* Tasks to carry out:
(1) In the passage about high school friendships, what had Punky helped put together over the years?
(2) Continue the passage about high school friendships from the point where it stops.
[Passage shown — start]
After the service was over, several of my classmates and I gathered around to talk about our class, our lives and our loss. Punky had helped put together all of the reunions we'd had over the years. And we talked about something that he and I had talked about when I saw him two months ago in a final visit: the regret we feel for having allowed good friendships to go dormant, nearly forgotten as we scattered from the places where we had grown up. Like most members of my high school class, I left the comfortable confines of that little community as quickly as I could. I made new friends in new places. I built a new life with a new family — a wife who had not been part of my teen years, and children. I put aside thoughts of people I knew I might never see again.
[Passage shown — finish]
[Material supplied — start]
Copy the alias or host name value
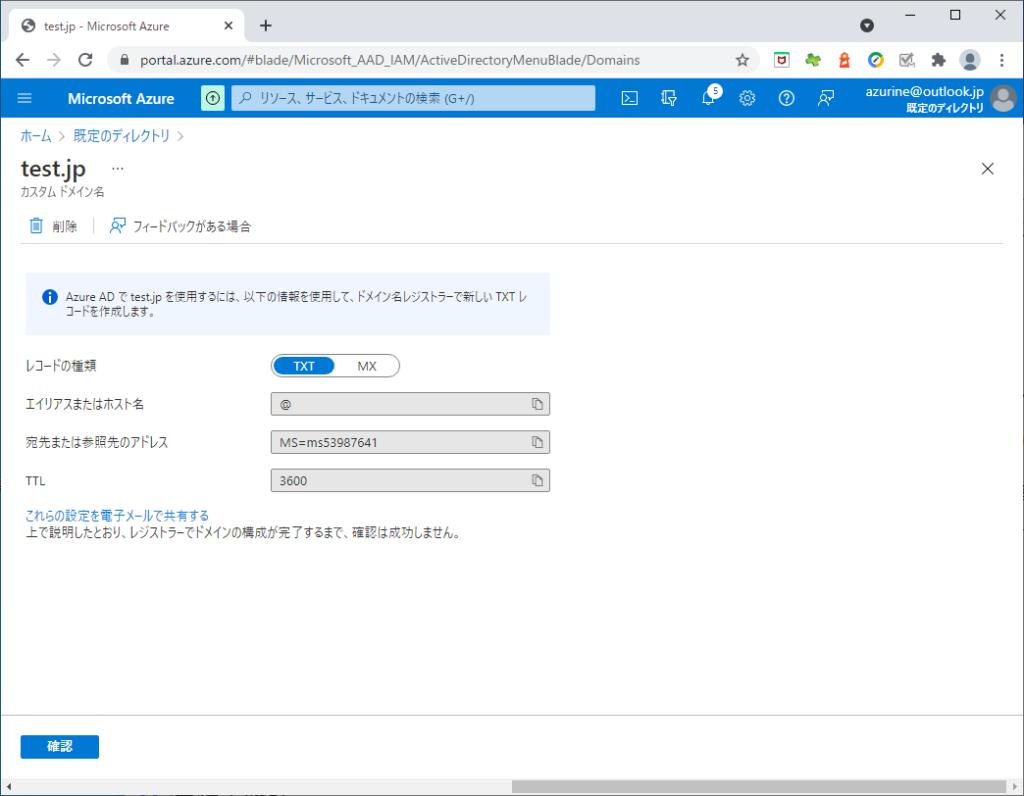The image size is (1024, 796). (x=537, y=404)
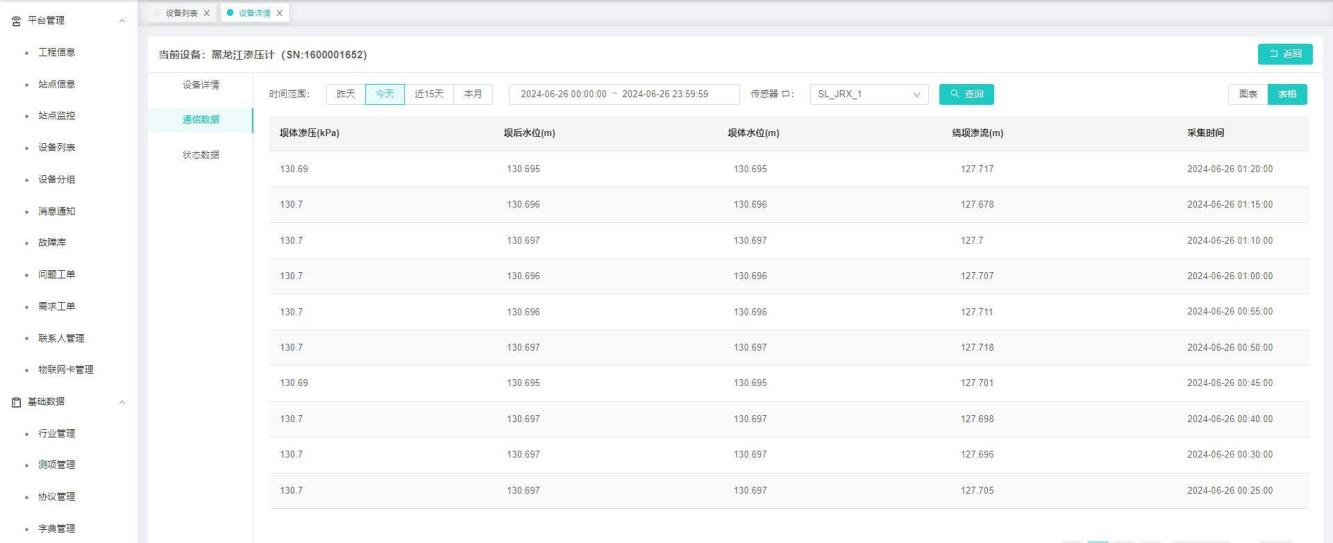1333x543 pixels.
Task: Click the magnifier icon on 查询 button
Action: point(954,94)
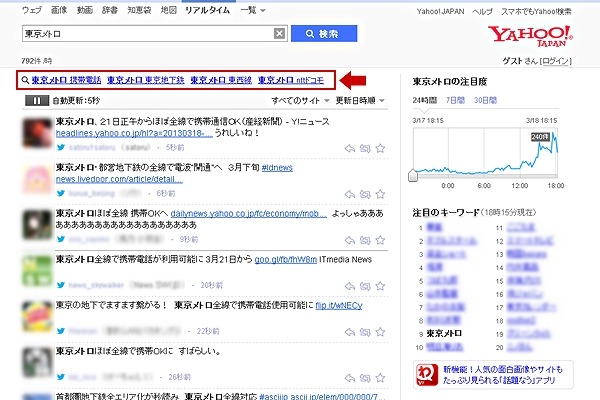The height and width of the screenshot is (400, 600).
Task: Favorite the first tweet with the star icon
Action: click(381, 146)
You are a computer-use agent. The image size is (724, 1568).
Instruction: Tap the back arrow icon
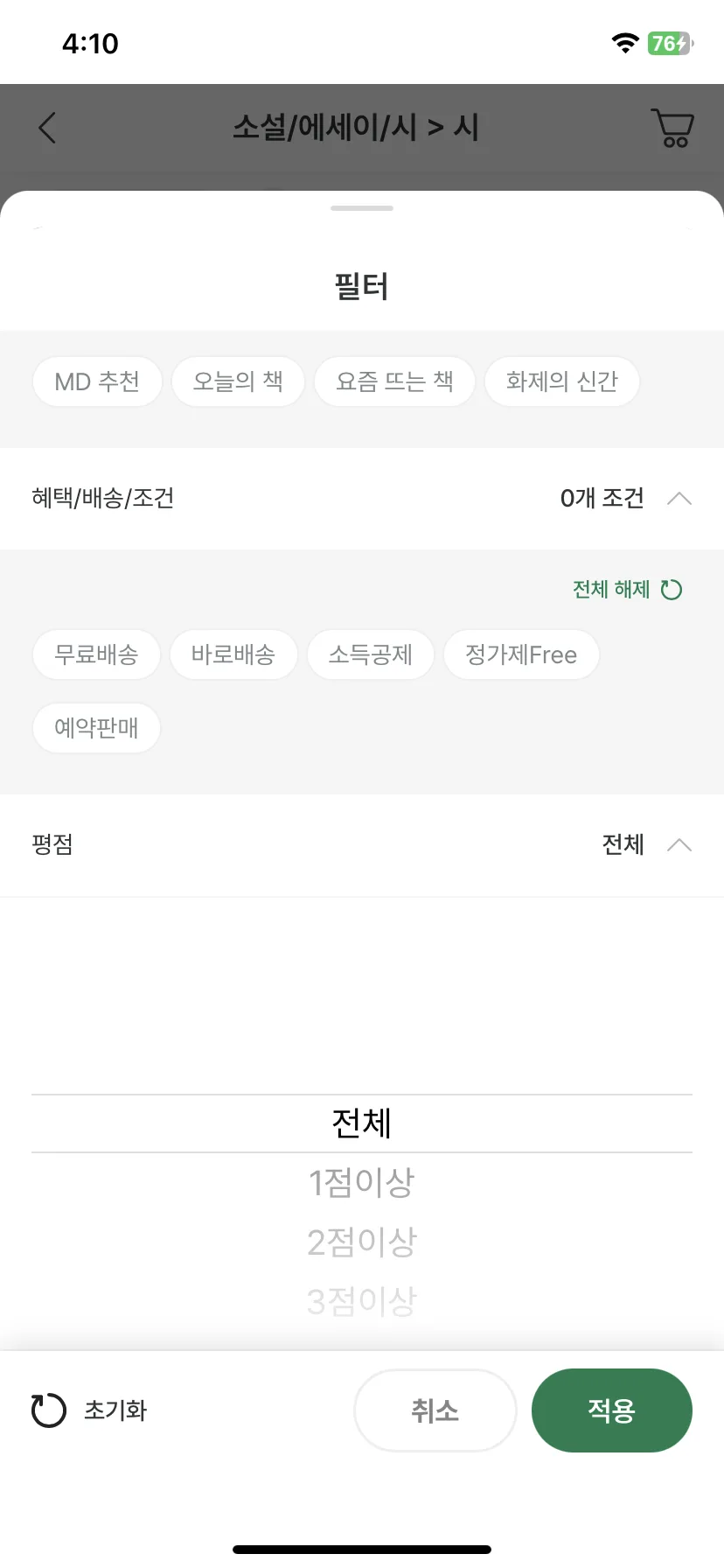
[Material supplied — finish]
* Task-by-task outputs:
(1) All of the reunions the class had held over the years.

(2)
But when Punky was diagnosed with brain cancer, his old friends passed the word, and scores of people contacted him, encouraged him and reminisced with him. I was one of them. It made him think of all that he had lost by not retaining those friendships, not picking up the phone to call an old friend, not keeping current addresses and phone numbers, not stopping to visit at every opportunity. Those friendships are part of life, and when you lose them, you lose a part of your life. I will always regret not keeping my best friend from high school a continuing part of my life's later big moments.
As we grieved for Punky, we also thanked him for bringing us together again, even if it is in mourning, and we vowed to have reunions more frequently and to keep alive the ties that had bound us so many years ago. Punky taught us many things, most recently that life is short.